Nous ne regretterons pas la traditionnelle photo où le président de la République française posait tout sourire aux côtés des chefs d’État africains et autres satrapes, piliers de la Françafrique. Mais il est stupéfiant qu’Emmanuel Macron puisse se passer de ses homologues du 28e sommet France-Afrique de Montpellier sans que cela n’offusque personne. Ses pairs – quoique certains encombrants mais très utiles aux intérêts de l’Hexagone – se retrouvent ainsi mis à l’index, cantonnés au statut de subalternes. Ce choix illustre la toute-puissance que croit détenir Paris sur les capitales africaines. L’Élysée l’assume au nom d’un prétendu dialogue direct avec la société civile africaine et le monde de l’entrepreneuriat, seuls invités de la rencontre.
L’opération marketing de la Macronie, qui poursuit là son entreprise de
privatisation de la diplomatie, est un écran de fumée.
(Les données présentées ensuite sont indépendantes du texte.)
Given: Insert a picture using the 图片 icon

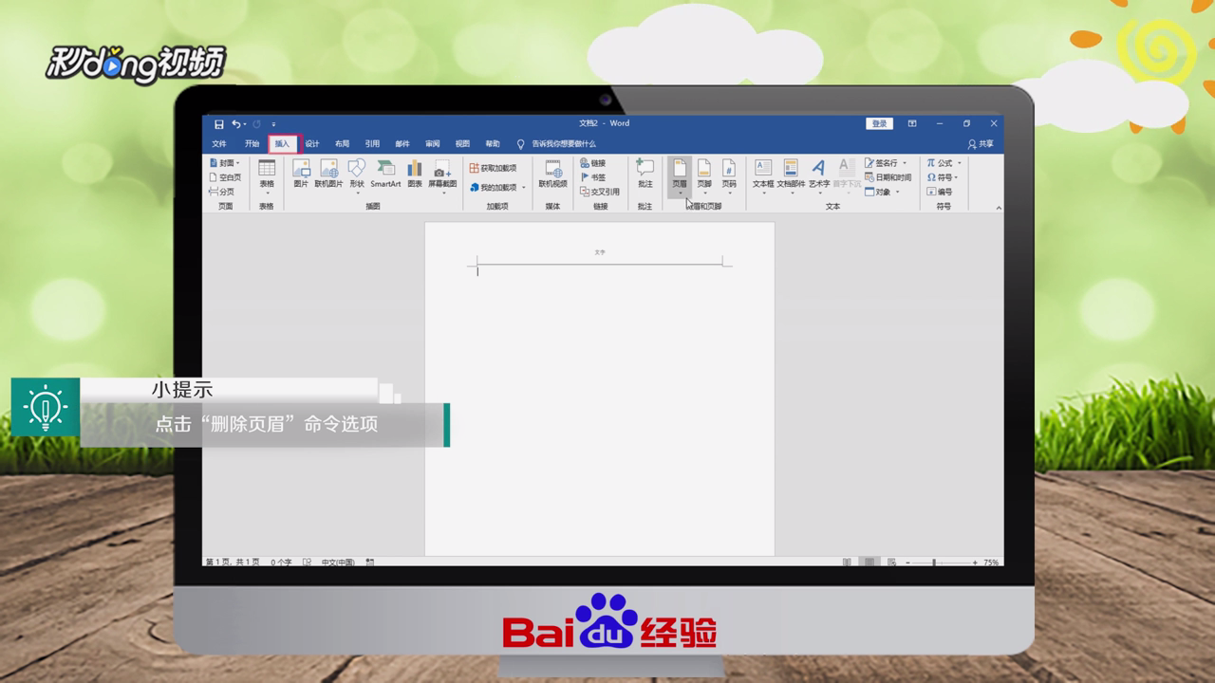Looking at the screenshot, I should click(x=300, y=177).
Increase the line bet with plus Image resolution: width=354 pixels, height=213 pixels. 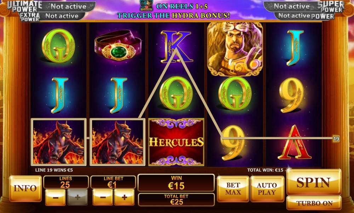point(124,197)
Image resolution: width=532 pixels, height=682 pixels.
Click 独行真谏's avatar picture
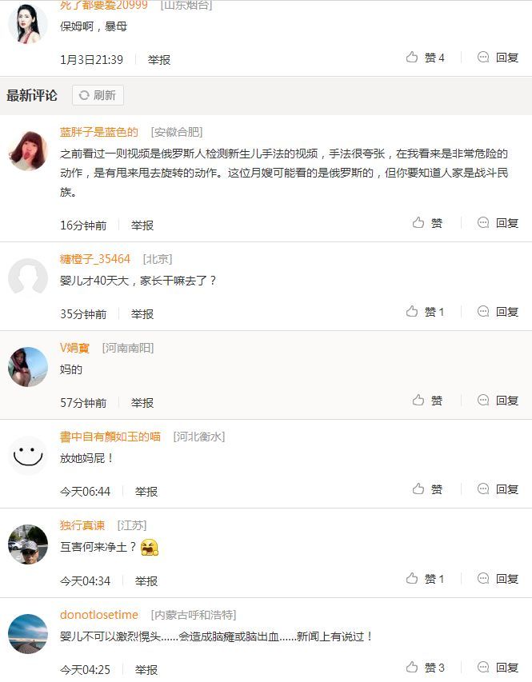28,544
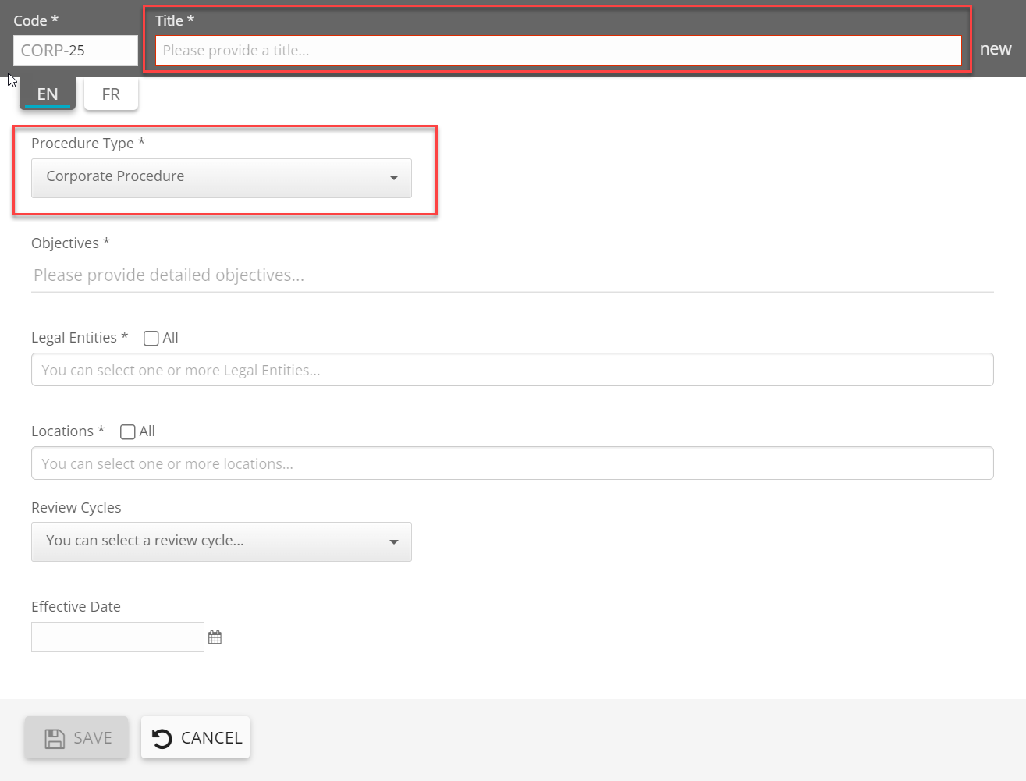Image resolution: width=1026 pixels, height=781 pixels.
Task: Click into the Objectives text field
Action: point(512,275)
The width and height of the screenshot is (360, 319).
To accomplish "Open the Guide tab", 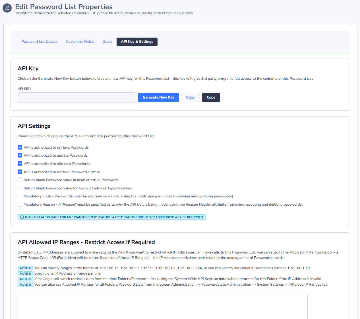I will (107, 42).
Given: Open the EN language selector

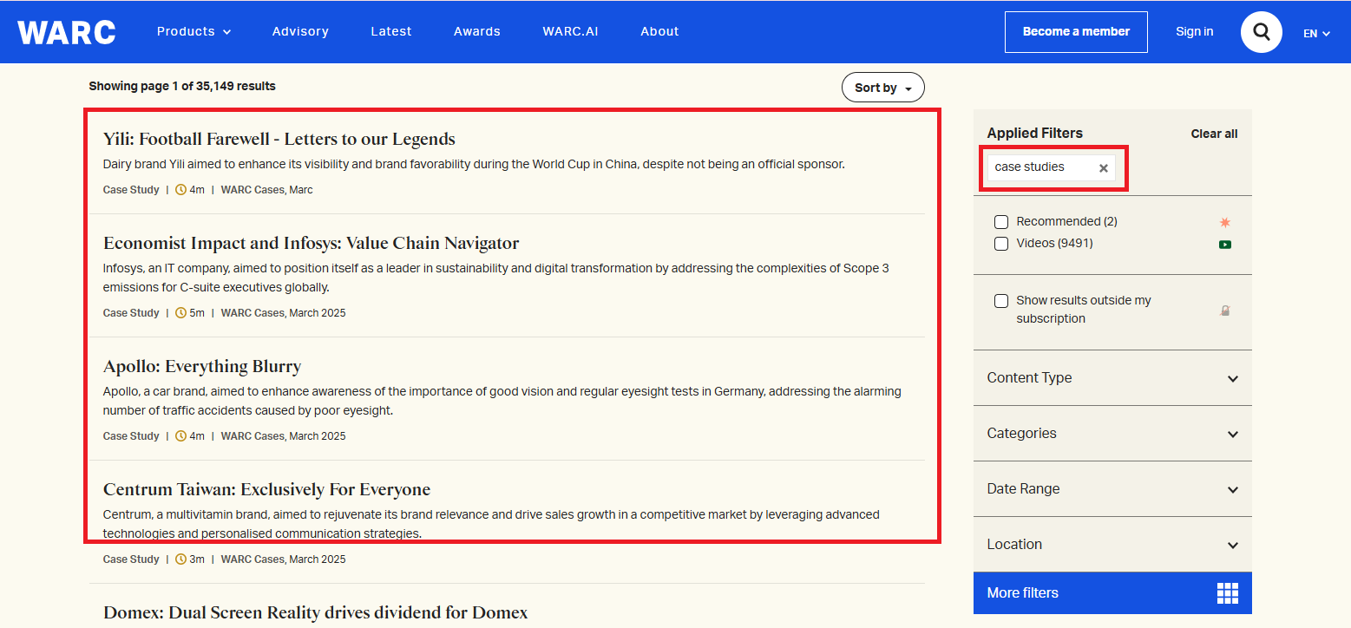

Les relations avec
l’Algérie et le Mali sont au plus mal ; le sentiment anti-Français ne fait que
croître à l’aune des déclarations tonitruantes d’Emmanuel Macron. Le président
ne peut dédouaner la France de ses responsabilités dans l’échec des opérations
militaires au Sahel. L’emprise grandissante des islamistes dans la région est
l’une des conséquences tragiques de l’intervention en Libye. Si Paris veut
changer radicalement son image en Afrique, et son rapport aux nations de ce
continent, il lui faudra produire des gestes. De vrais gestes qui n’ont rien à
voir avec une quelconque repentance, et encore moins des stratégies de
communication.
La France doit
reconnaître ses erreurs, les crimes barbares dont elle s’est rendue coupable ou
complice. Le rapport Duclert sur le génocide au Rwanda ou encore la non-levée
du secret-défense sur l’assassinat de Thomas Sankara témoignent du travail
qu’il reste encore à accomplir. On ne peut se flatter de débattre à Montpellier
avec des jeunes Africains triés sur le volet et, dans le même temps, barrer la
route à des étudiants désireux de venir en France en leur imposant des droits
d’inscription faramineux. Hérités d’un autre temps, les réseaux de la
Françafrique perdurent. Or, il n’y aura de « réinvention » des relations
franco-africaines tant que subsistera cette architecture néocoloniale.